– Добрый день, Геннадий! Спасибо за приглашение в уникальную компанию собеседников. Счастлив, что и вокруг интеллектуальных вопросов объединяются люди в наше непростое время.
Думаю, что рассматривать театр только лишь как своеобразный вид искусства равнозначно воззрению свозь призму на радугу: может, и красиво, но не так…
В этом смысле театральные критики часто путают театр со своим представлением о нём.
Театр ведь – не просто искусство, это сложный феномен жизни. Одновременно нечто целостное, огромное и состоящее из множества разновеликих частей.
Конечно, в каждой культуре театр обретает особенные признаки, не мыслю культуру без театра. По моему глубокому убеждению, театр – обязательная часть культуры. Хотя говорить о четких границах театра в культуре крайне сложно. Они не только изменялись с течением исторического времени, но и не определены в силу теоретических разночтений авторских и предметных подходов, а также, вероятно, в силу специфики самого явления. В этой связи целесообразно говорить не о границах даже, а о социокультурном фронтире [1] театра, поскольку это понятие включает в себя как некоторую пограничную определенность, так и динамичность границ, их ландшафтную изменчивость. Существенным здесь является принцип разделения: что является театром, а что составляет окружающую его природу.

Фрагмент набора данных:
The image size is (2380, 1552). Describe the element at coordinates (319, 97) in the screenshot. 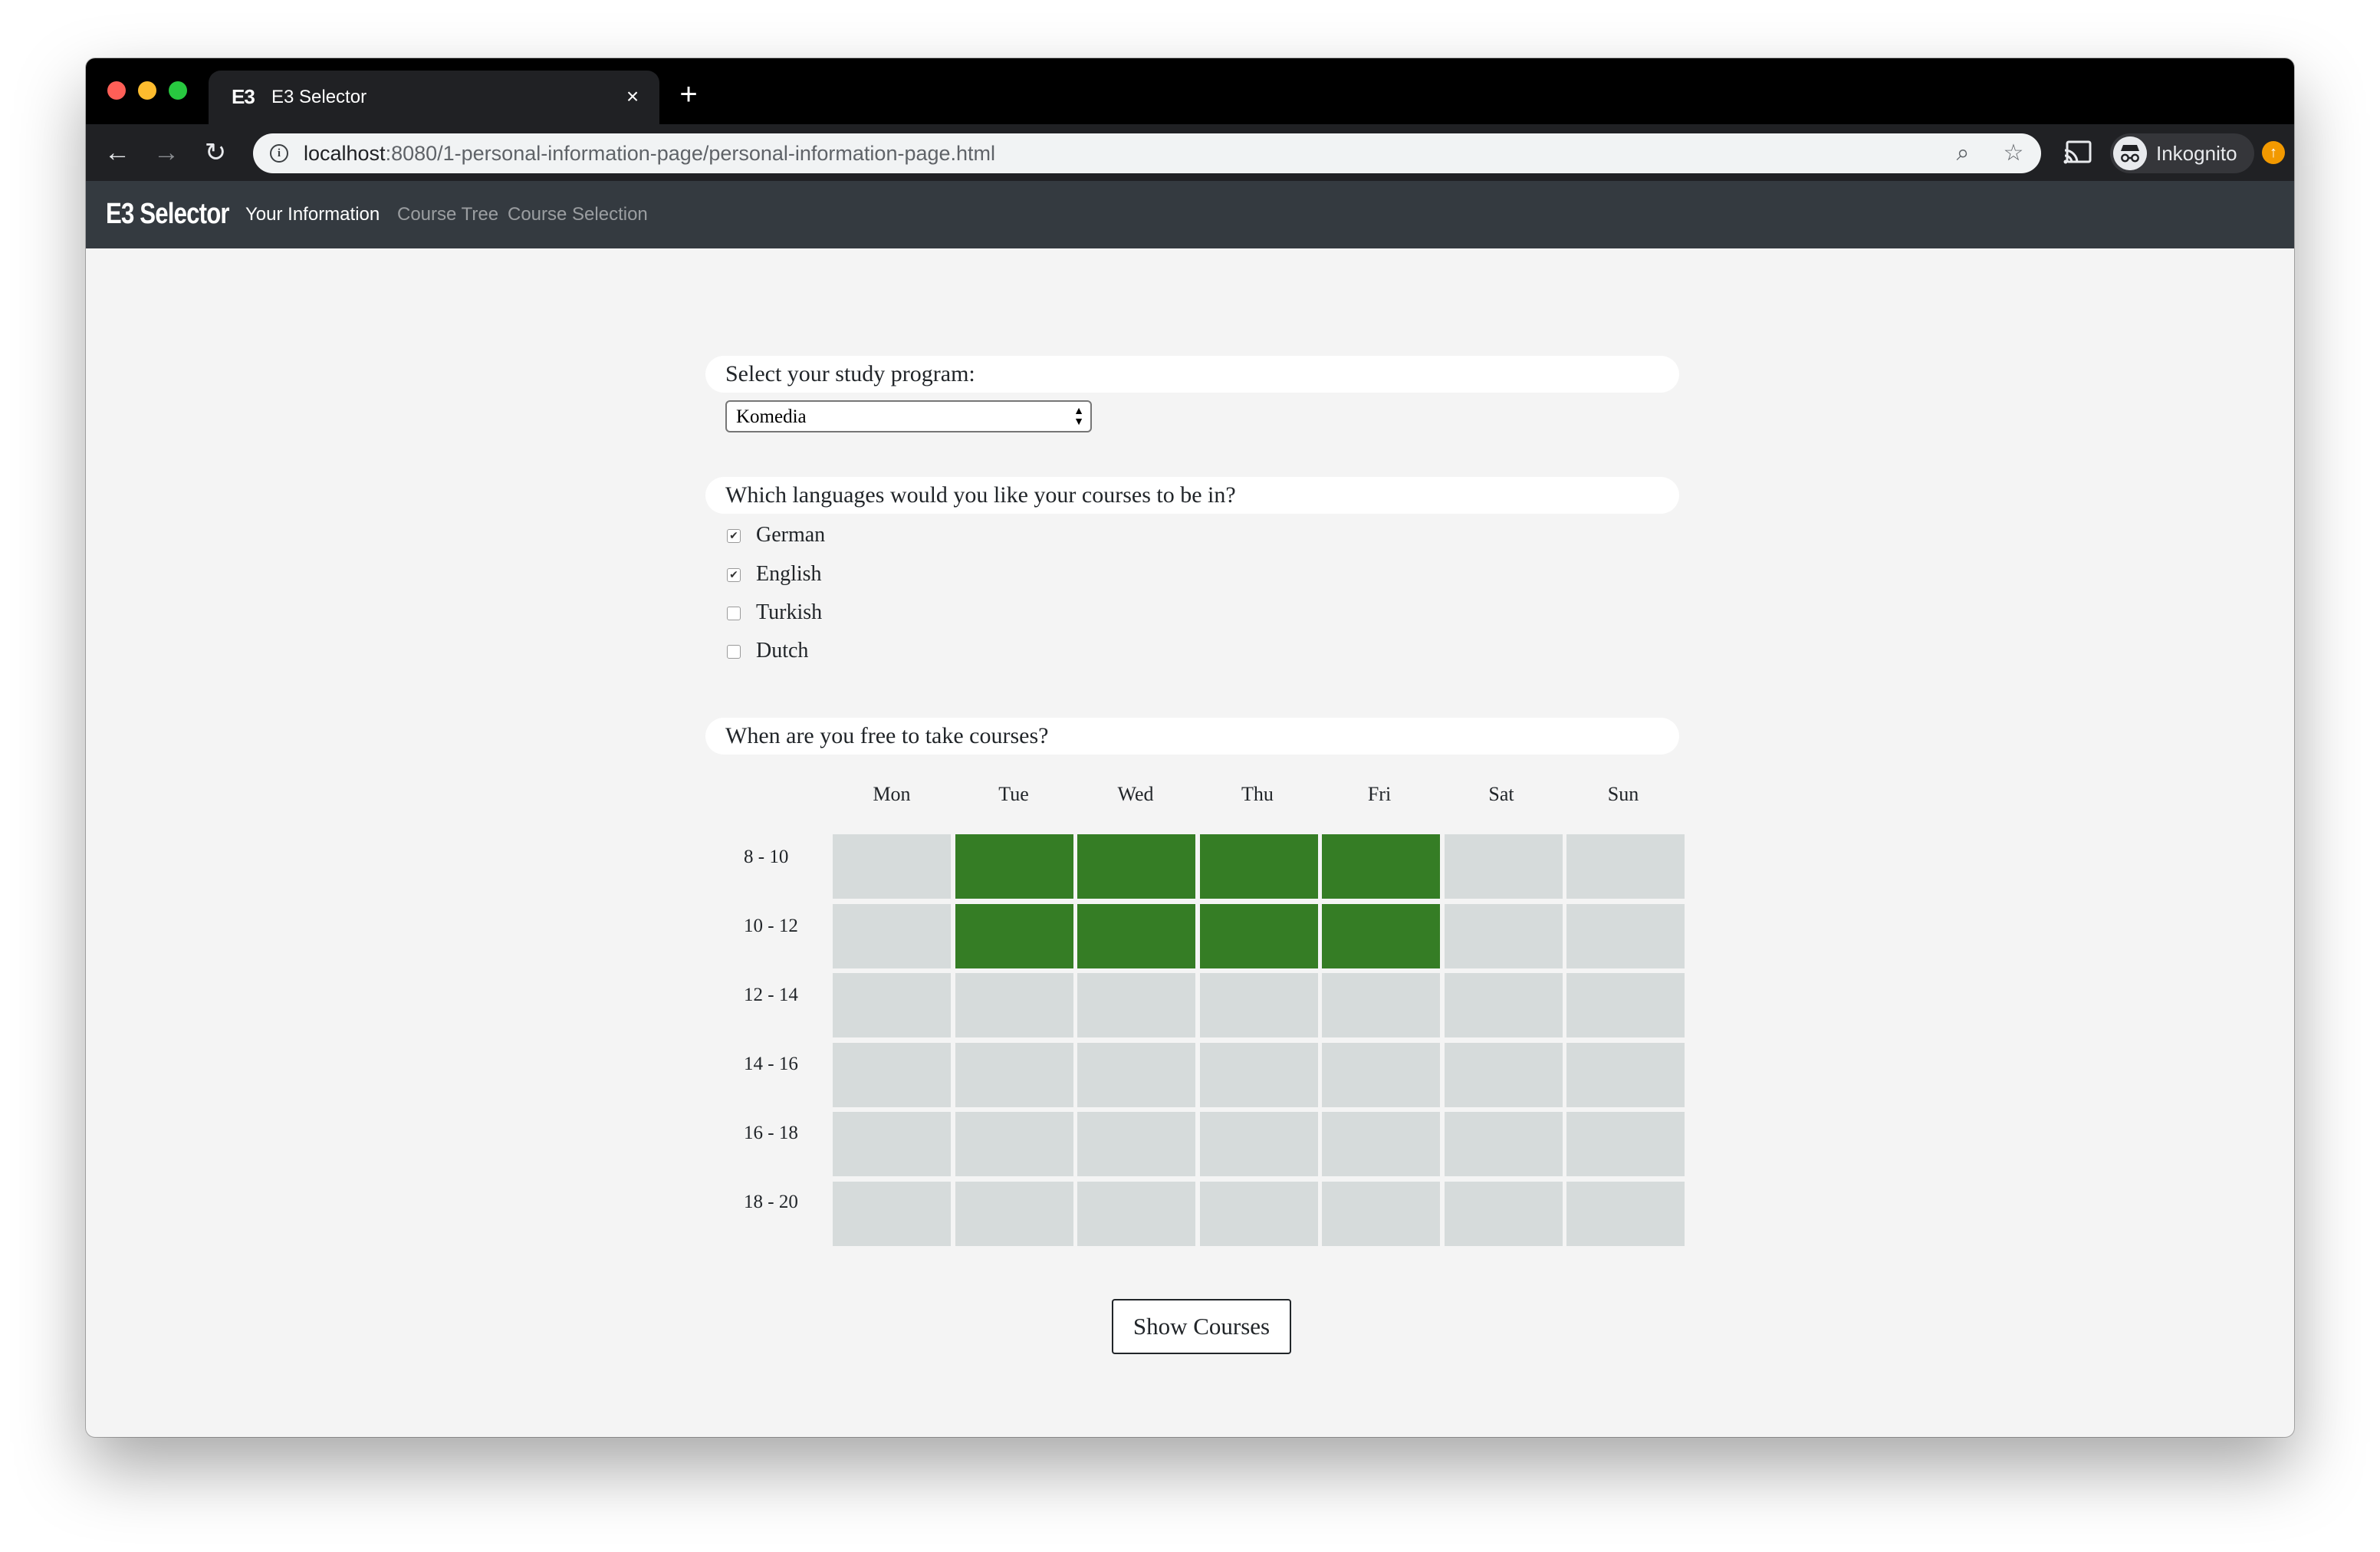

I see `tab-title: E3 Selector` at that location.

Задание:
Продолжите отрывок о театре как явлении культуры, начав сразу после его последнего предложения.

Ответ:
Важнейшие фронтиры театра возникают на его пересечении с игрой. Поэтому через соотношения игры и театра следует выделять сущностные признаки последнего и того, что однозначно им не является.
Слово «театр» пришло из греческого языка, где θέατρον (театрон) – место для зрелищ, а θεάομαι дословно означает «посмотри на меня». Чтобы «посмотрев на меня», зритель остался в восторге, дав «мне» положительную оценку, «мне» нужно показать ему нечто достойное и уж точно не «самого себя», потому что «меня» повседневного он неоднократно уже видел, да и сам таким является. Театр, таким образом, имеет игровую природу в плане организации своего пространственно-временного континуума [2; 3; 4], отличительного от повседневности: он всегда имеет место (пространство) и протяженную во времени процедуру «смотрин», включающую ценностно-оценочные эстетико-этические отношения смотрящего (зрителя) и осматриваемого (коллективного или индивидуального субъекта, дающего представление). В этом смысле театр, как и игра в заданном Й. Хейзингой определении [5: 61–67], имеет свой собственный, отличительный от повседневной жизни хронотоп [6: 347; 7: 234–407]. Принять точку зрения П. С. Гуревича, что игра в отличие от деятельности непродуктивна [8: 236], по отношению к театру, как, пожалуй, и к любому виду искусства, имеющему временную протяженность, было бы наивно. Игра включает в себя деятельность, только направляет её на изменение окружающего мира не непосредственно, а опосредовано – через изменение субъектов игры и деятельности (игрока/игроков и зрителя/зрителей), то есть через производство культуры как надбиологической программы жизнедеятельности [9]. Если Й. Хейзинга считает, что в сущность игры человечество ничего особенного не привнесло на протяжении своей истории, что игра остается особым занятием высоко организованных биологических видов, то, опираясь на А. А. Ухтомского, стоит его поправить. Игра в человеческом измерении порождает ценностные отношения, становится интеллектуальной и только в этом качестве обретает продуктивность, производит культуру.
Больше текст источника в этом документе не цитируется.